You know you need to do something straight away or the habit of ignoring you will get worse.

But what should you do?

What is the best reaction?

How should you correct a dog during recall training?

Correcting The Dog

The traditional advice from dog trainers used to be to get out and correct your dog at the point where he was when you gave the recall.

To literally run him down, grab him and give him a serious telling off.
Unfortunately there are huge practical problems with this approach.

In order for a dog’s behaviour to be modified by any consequences you provide,   those consequences have to follow the behaviour pretty rapidly.   We are talking seconds here, not minutes.

You have to get out to the dog before he leaves the place where he ignored you, and before he forgets what it is he did wrong.

Dogs Can Run Faster Than Humans

correcting-the-recallSometimes, if you are good sprinter, it may be possible to accurately (and therefore effectively) correct a dog.

So that he learns from the experience.

But more often than not, by the time you reach him, assuming you can catch him, he hasn’t a clue what he is being corrected for.
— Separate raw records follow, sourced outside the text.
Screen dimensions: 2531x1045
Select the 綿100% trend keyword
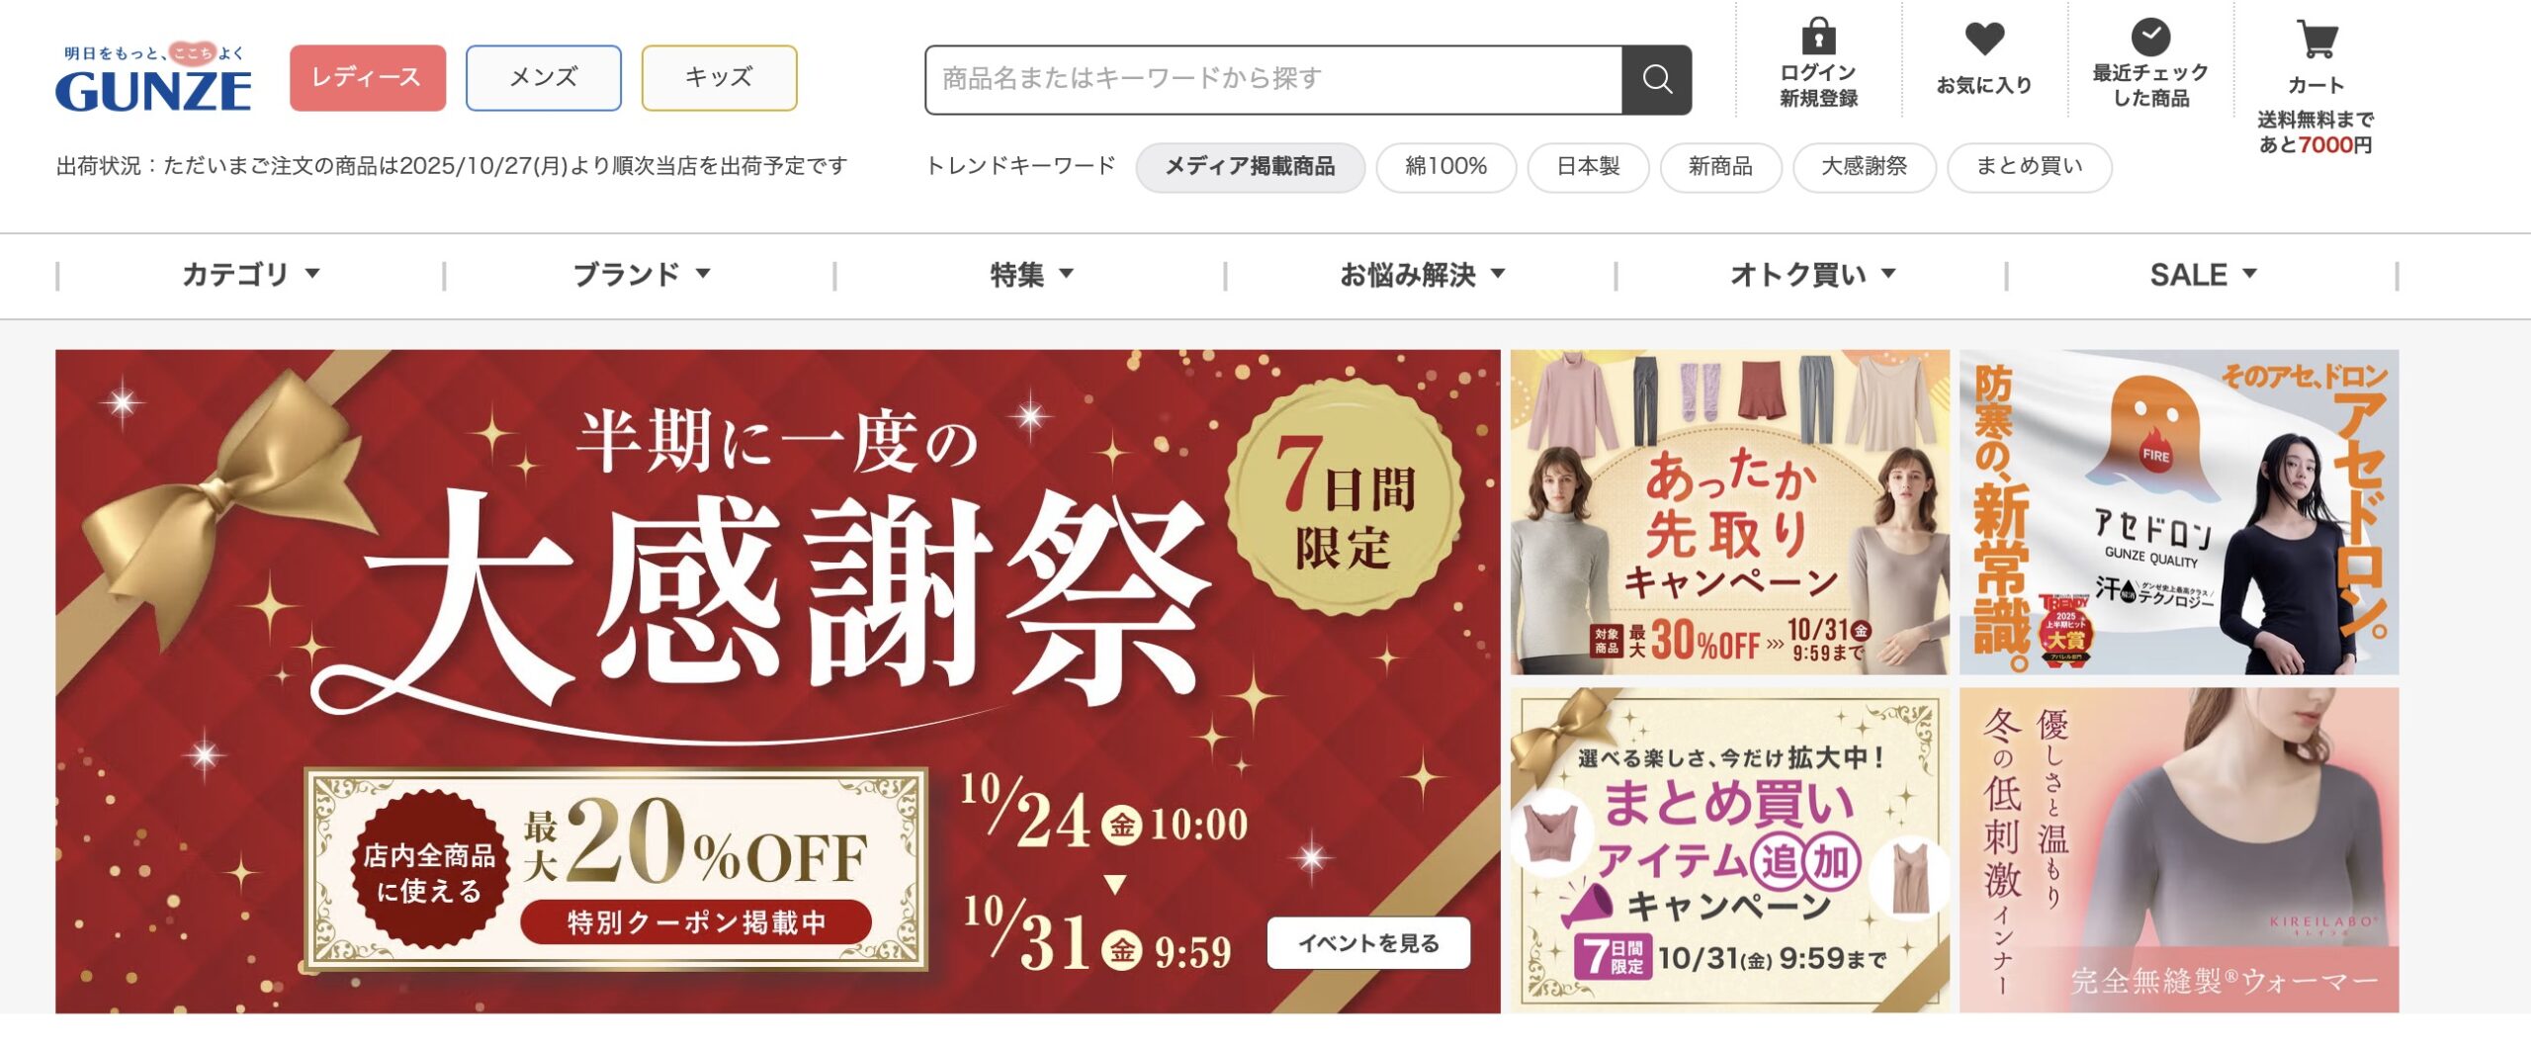coord(1446,167)
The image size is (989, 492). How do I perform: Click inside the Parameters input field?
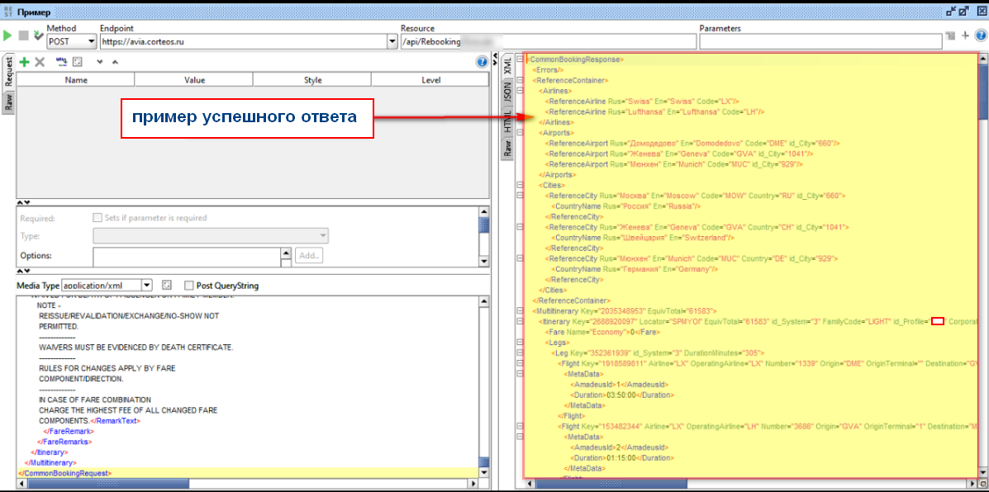(820, 41)
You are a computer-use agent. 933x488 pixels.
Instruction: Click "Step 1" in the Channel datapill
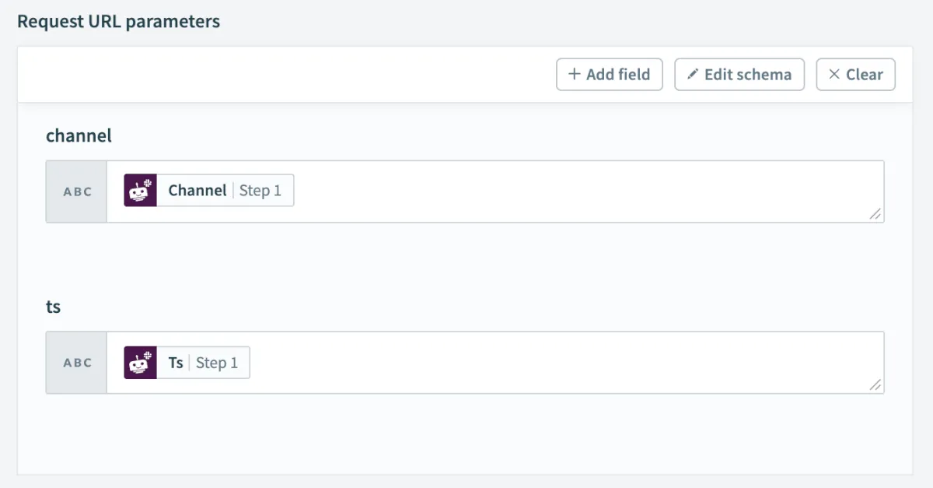(260, 191)
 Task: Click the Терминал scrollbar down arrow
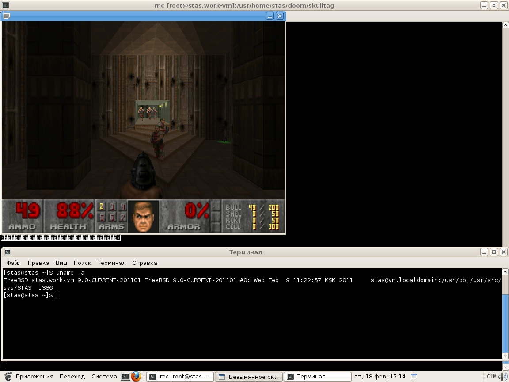(x=505, y=355)
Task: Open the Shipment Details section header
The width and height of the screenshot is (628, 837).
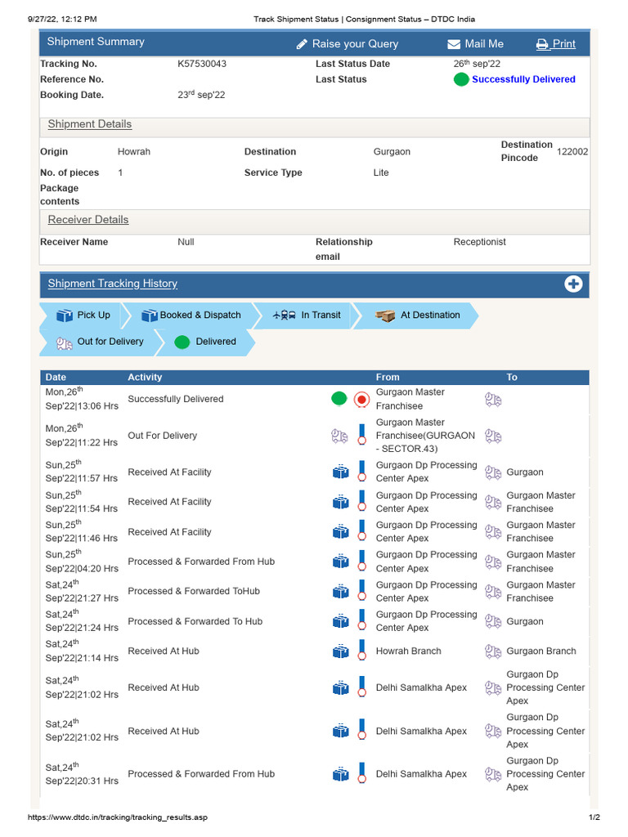Action: coord(90,124)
Don’t forget that when plunging through undergrowth or up a hill, four legs have the advantage over two!

Punishing Your Dog Can Damage Your Relationship

Punishing your dog means that in his eyes you become the ‘bad guy’.  This may be only temporary,  but the effect can be very damaging to the whole recall process.
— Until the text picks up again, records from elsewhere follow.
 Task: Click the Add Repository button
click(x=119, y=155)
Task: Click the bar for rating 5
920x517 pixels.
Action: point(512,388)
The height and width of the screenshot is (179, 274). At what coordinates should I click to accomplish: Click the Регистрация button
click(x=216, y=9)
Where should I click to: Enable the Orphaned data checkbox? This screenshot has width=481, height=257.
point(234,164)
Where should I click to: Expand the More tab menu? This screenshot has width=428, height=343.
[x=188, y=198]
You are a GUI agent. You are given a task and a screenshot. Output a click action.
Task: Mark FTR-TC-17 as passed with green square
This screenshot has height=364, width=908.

Remember too that punishment must be pretty unpleasant in order to counter the fun that the dog just had ignoring your boring old pleas for him to ‘come here’.

Just how mean are you prepared to be?

ignore

The essence of a good recall lies in creating a situation where the dog feels the urge to be next to you more than anything else in the world when he hears that recall signal.
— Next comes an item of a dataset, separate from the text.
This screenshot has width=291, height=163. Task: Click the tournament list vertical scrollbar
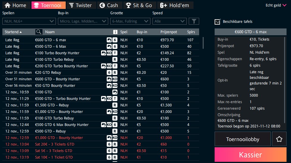tap(203, 43)
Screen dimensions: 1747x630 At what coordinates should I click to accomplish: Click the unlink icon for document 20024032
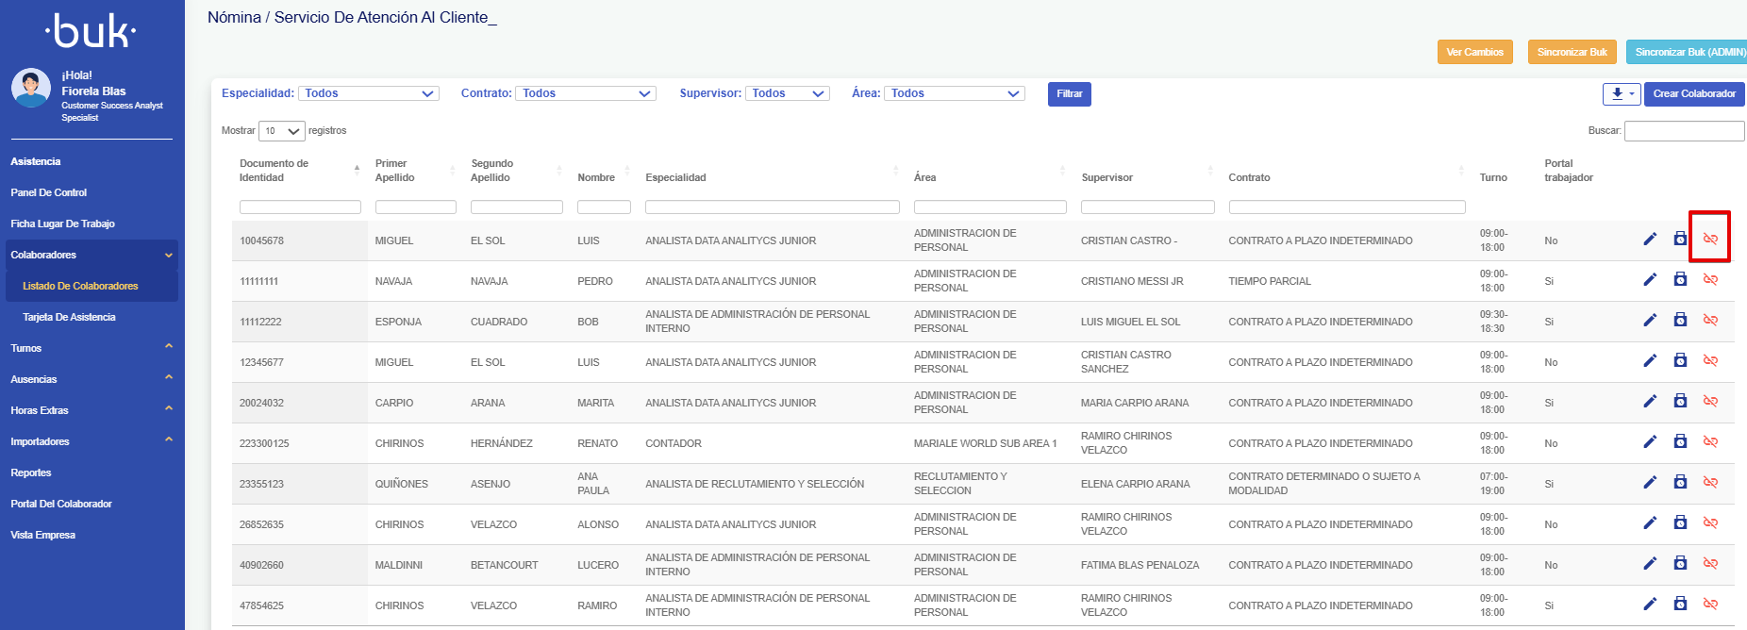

If you have punished him, no matter how moderately,  you will have reduced his desire to get himself next to you.

This is counter productive and there seems little point in shooting yourself in the foot when there is a better alternative.

So if there is no point in correcting the dog at all, what should you do?

What to do when your dog ignores you

There are three actions you need to take.

  • Recovery
  • Management
  • Training

The first is to recover your dog.  And the second is to take steps to ensure that he isn’t given opportunity to ignore you again.

In other words, to manage his future behavior more carefully until you have completed the third step – teaching your dog to recall on command

Recovering your dog

If your dog is not too pre-occupied, the best strategy is simply to make a lot of noise (to attract his attention) and without pausing turn and run away from your dog.

As fast as you can

Most dogs cannot resist running after a whooping, hollering crazy human friend.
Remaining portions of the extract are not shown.